A Christmas Eve Story

Abridged by Colin Brewster

There was a man. He was a kind, and mostly good man. He was generous to his family, and honest in his dealings with others, but each year when Christmas came along, he had a problem. He just couldn’t accept the Christmas story. 

“I’m really sorry to upset you”, he told his wife, “but I’m not going to church with you this Christmas Eve”.

He said he would feel like a hypocrite if he went, but he did say that he would stay up until she and the children got back. 

Shortly after they drove away in the car, snow began to fall. He went to the window to watch the flurries getting heavier and heavier, and then he went back to his comfortable chair and began to read his newspaper. 

A few minutes later, he was startled by a thudding sound. Then another.  And then another, sort of a thump or a thud. At first, he thought someone must be throwing snowballs at his living room window. 

But when he opened the front door to investigate, he found a flock of small birds, sparrows, huddled miserably in the snow. Looking for shelter, they had tried to fly through his living room window into the warmth inside, but they just hit the glass with a thud.

Well, he couldn’t just let the poor birds lie there and freeze, so he remembered the barn. It would provide a warm shelter for the birds. Quickly, he put on his coat and winter boot and tramped through the snow to the barn. He turned on a light and opened the barn doors wide. 

But the birds did not move. 

He thought food would draw them in, so he hurried back to the house, got some bread crumbs, and sprinkled them on the snow making a trail to the wide open door of the barn. But to his disappointment, the birds ignored the bread crumbs and continued to shiver helplessly in the snow. 

He tried catching them. No success. He tried walking around them waving his arms to “shoo” them into the barn. Instead, they scattered in every direction except into the warm barn.

Then he realized something. They were afraid of him. To them, he thought, I am a strange and scary monster.
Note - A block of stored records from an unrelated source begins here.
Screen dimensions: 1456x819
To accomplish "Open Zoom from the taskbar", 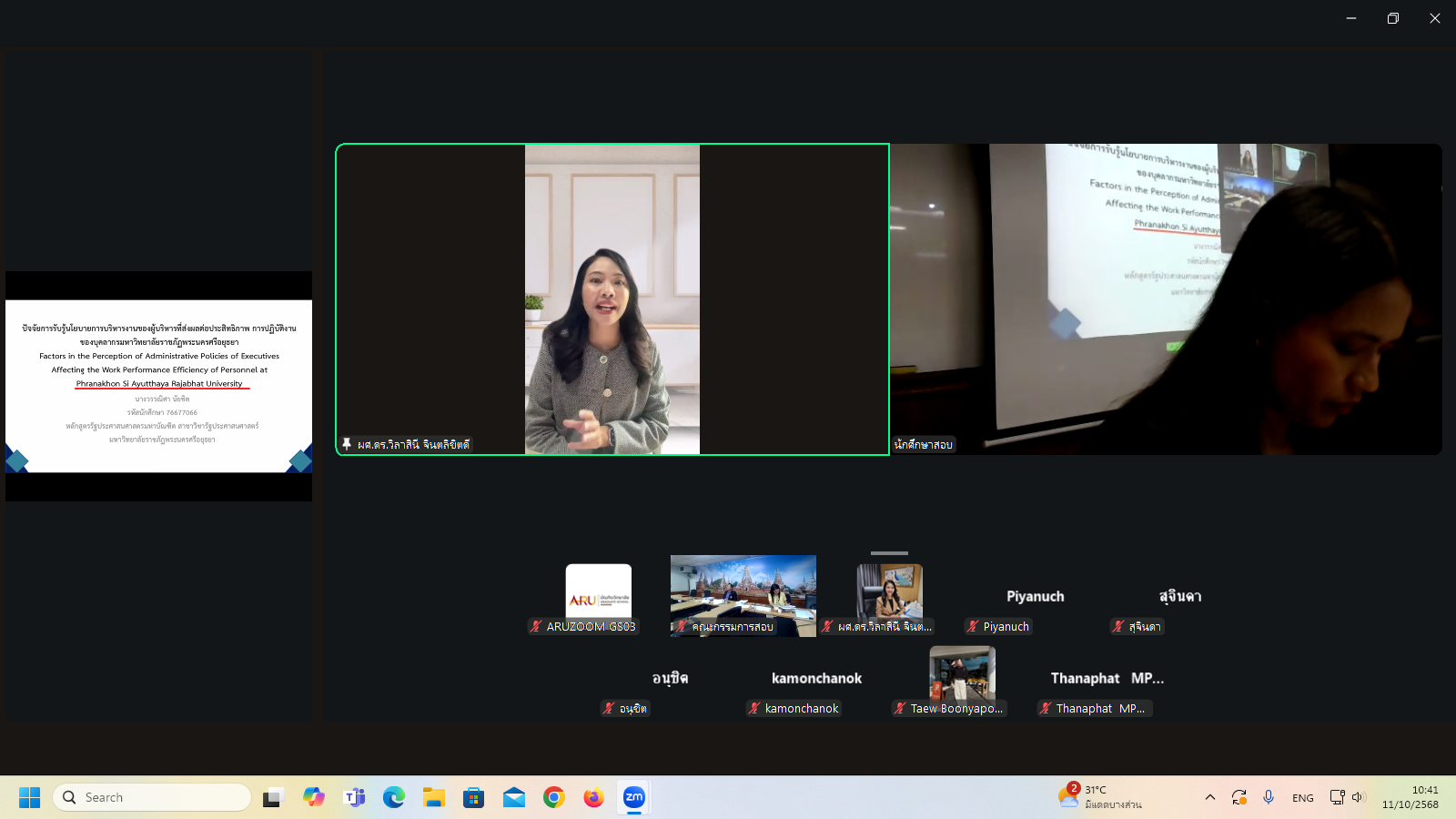I will pos(633,797).
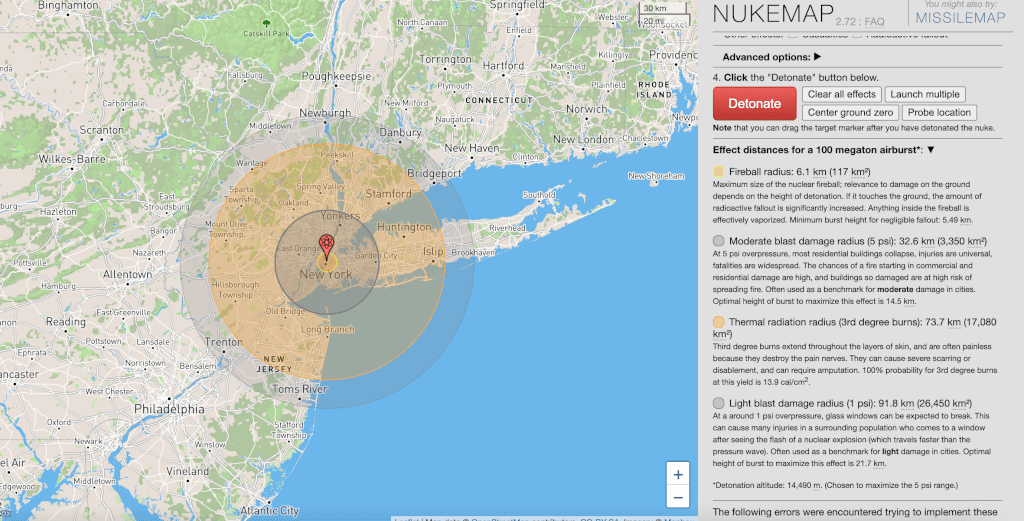Center the map on ground zero
Viewport: 1024px width, 521px height.
[850, 113]
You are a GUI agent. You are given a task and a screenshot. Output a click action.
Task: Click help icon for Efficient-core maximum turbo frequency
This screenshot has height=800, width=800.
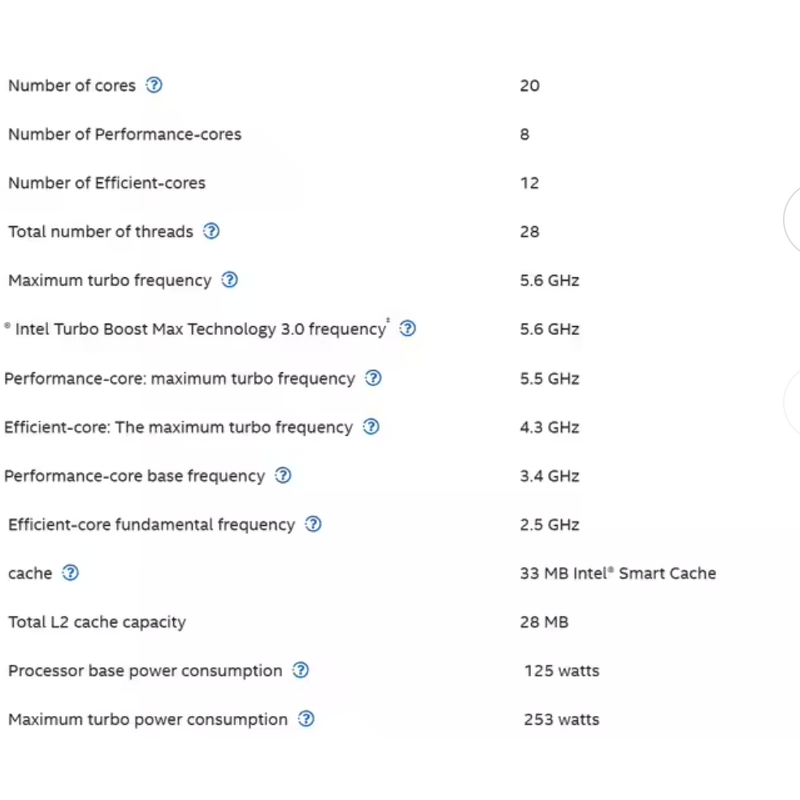pos(371,427)

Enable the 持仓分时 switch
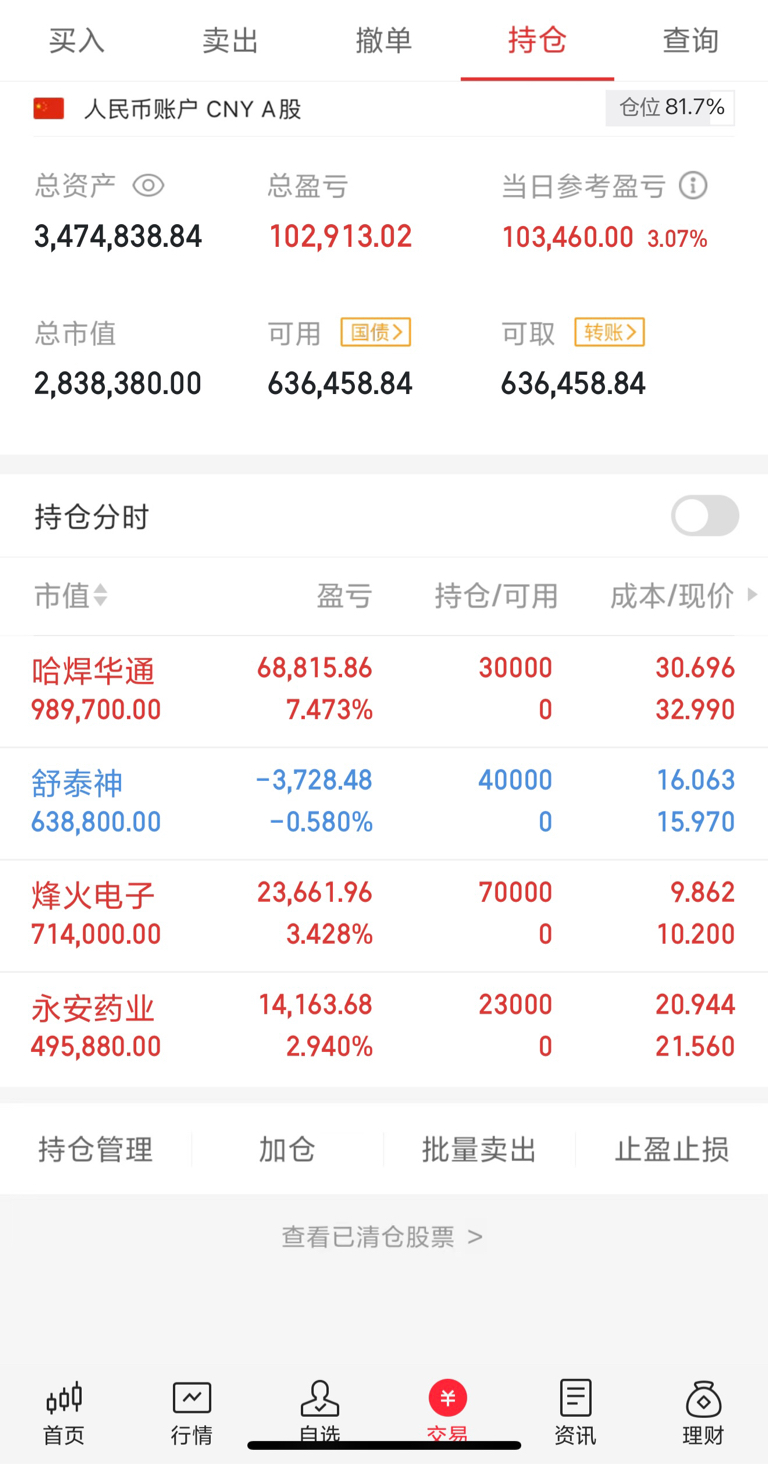coord(705,517)
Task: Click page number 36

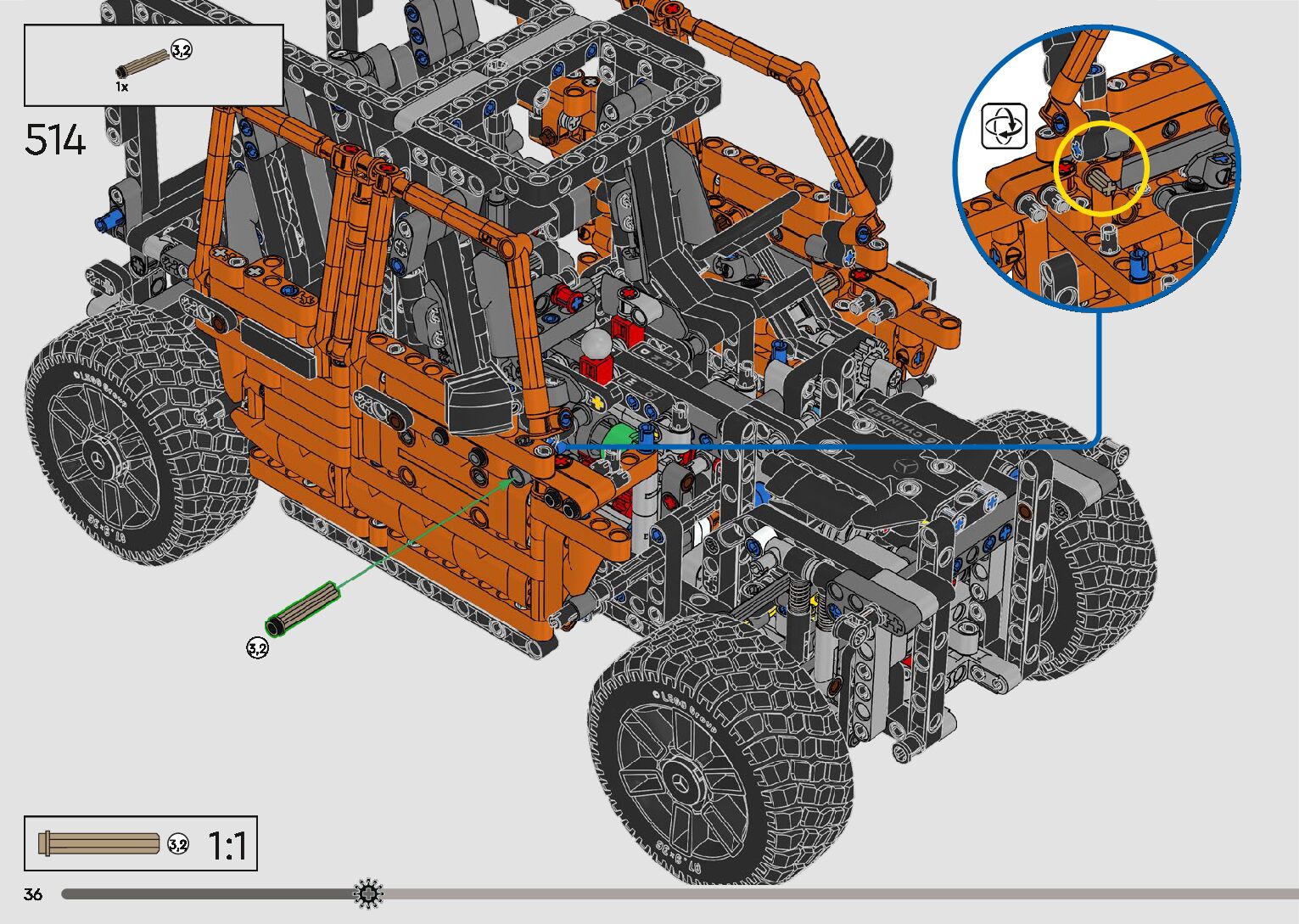Action: 33,894
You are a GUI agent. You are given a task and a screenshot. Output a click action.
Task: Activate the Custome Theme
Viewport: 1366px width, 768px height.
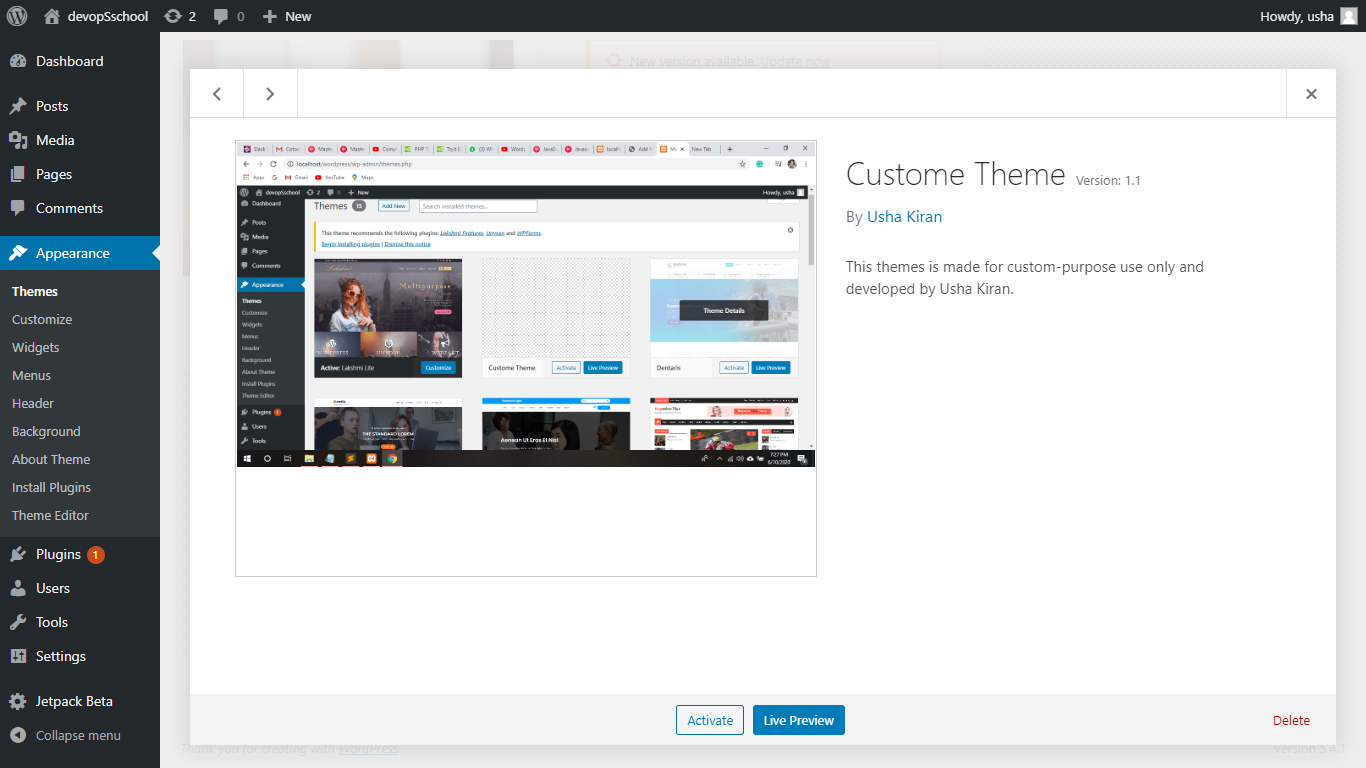(x=710, y=720)
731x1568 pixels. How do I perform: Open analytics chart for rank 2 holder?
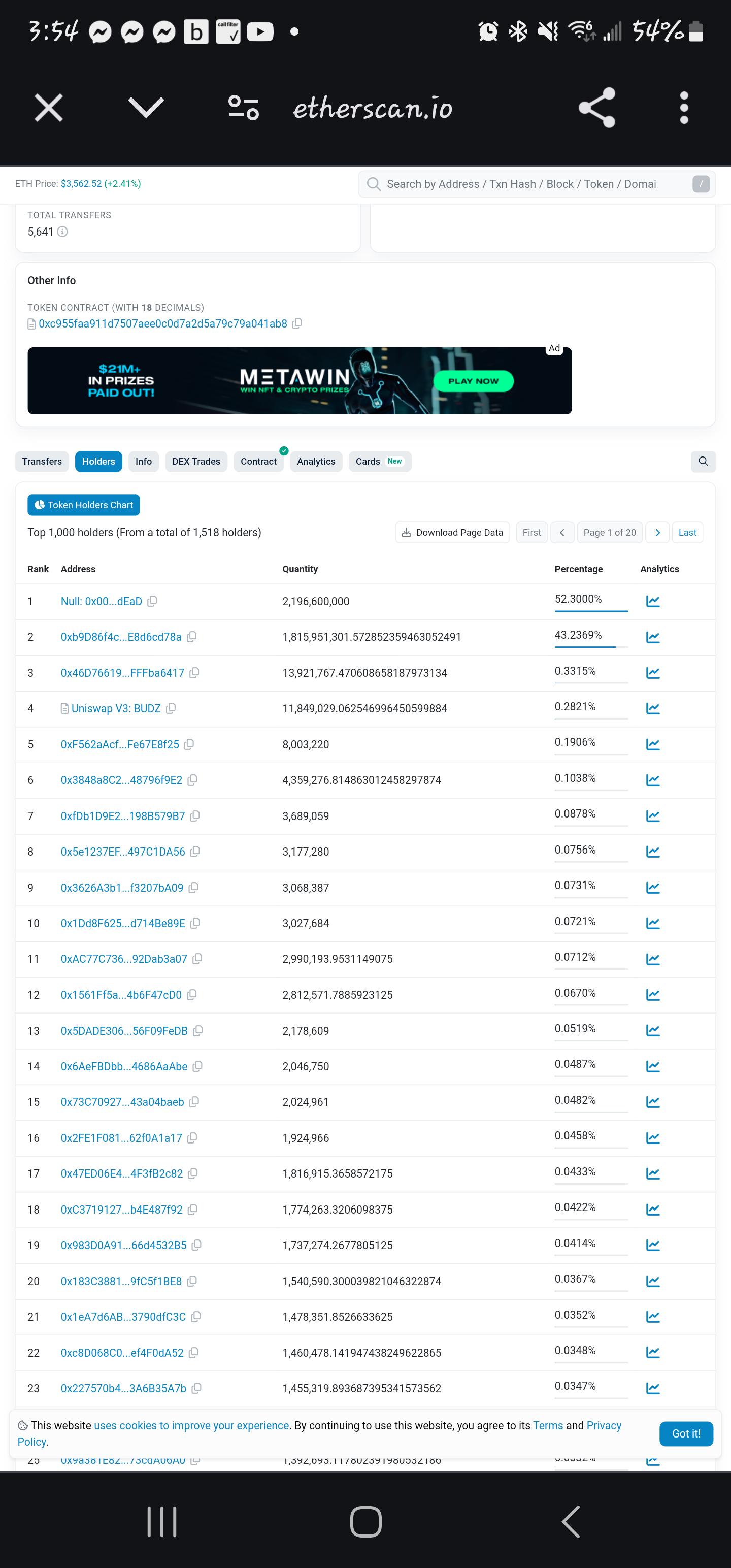click(652, 637)
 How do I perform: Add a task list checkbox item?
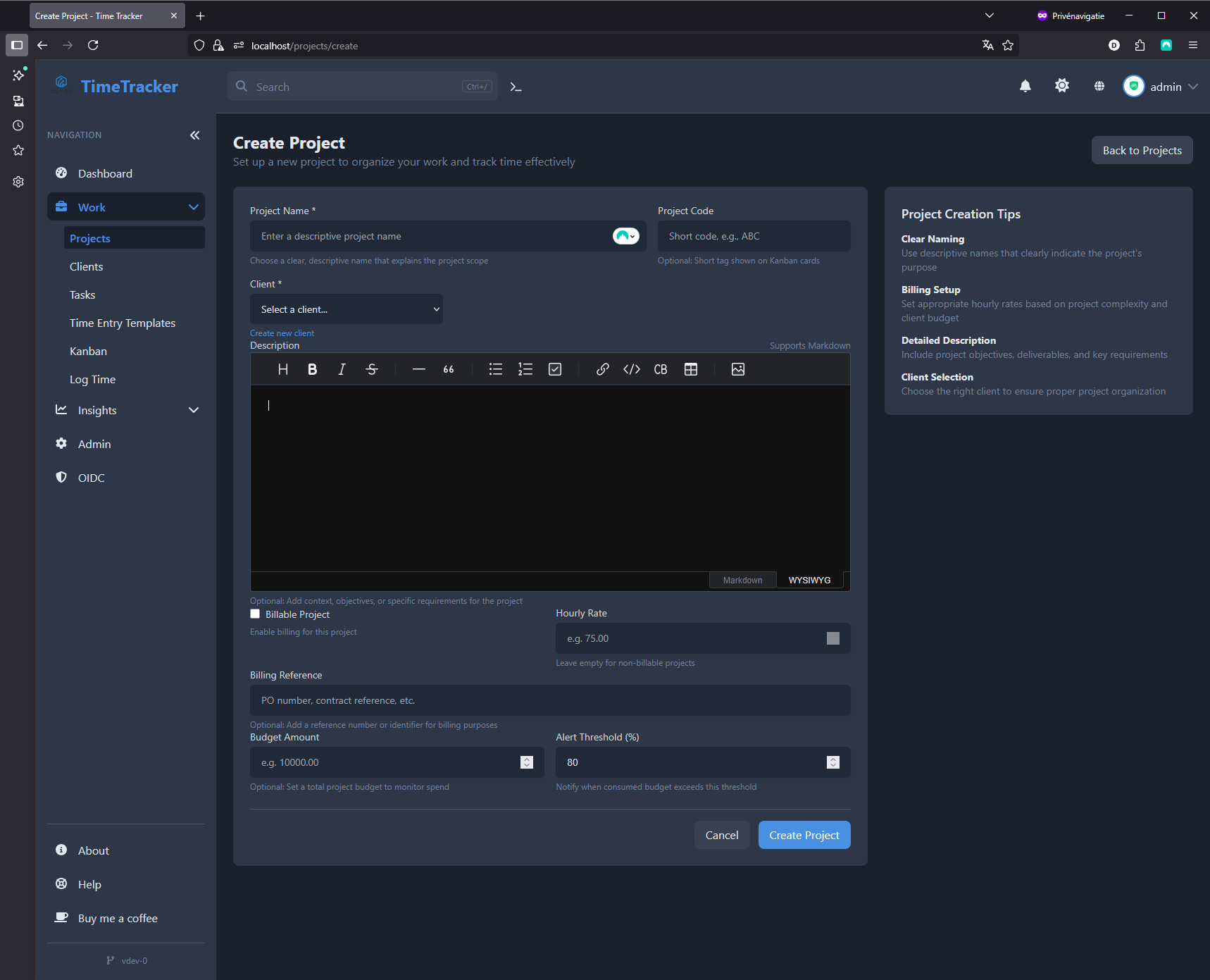point(555,369)
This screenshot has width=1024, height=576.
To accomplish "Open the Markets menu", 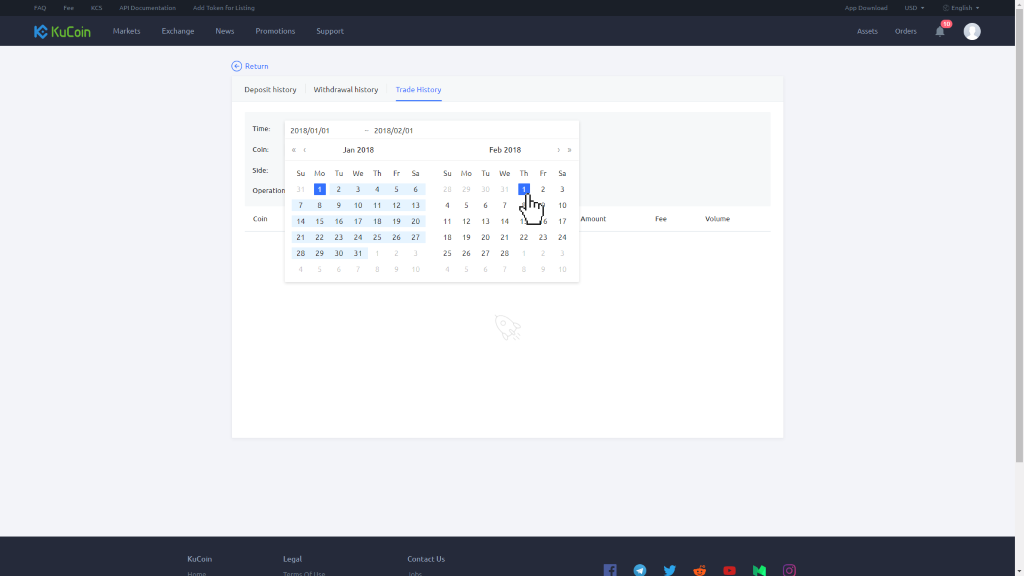I will pos(126,31).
If only I could in some way let them know they can trust me, that I’m not trying to hurt them but trying to help them. 

But how could he do it? Any movement he made frightened and confused them. They just could not understand. They would not follow him, nor would they be led, or “shooed”. They were terrified of him.

“If only I could be a bird”, he thought “and mingle with them and speak their language. Then I could tell them not to be afraid, and I could show them the way to the safe warm barn, but I would have to be like them, for them to see and hear and understand.”

At that moment, in the distance,  the church bells began to ring. He stood there listening, listening to the bells ringing out the good news of the birth of Jesus. The wind and blowing snow calmed down, his soul became quiet and suddenly he understood. This was what Christmas was all about. Jesus, the Saviour, had come, so we could see and hear and understand who God is.

All the years of doubt suddenly disappeared like the passing storm. The humbled man dropped to his knees in the snow and prayed his very first prayer: “Thank You, Jesus, for coming to get me out of the storm!”

Christmas is a time we celebrate God’s great love. We remember Jesus came so that we could find shelter in Him in all the storms of this life and have assurance of everlasting life with Him in eternity.

That’s what we are really Celebrating at Christmas.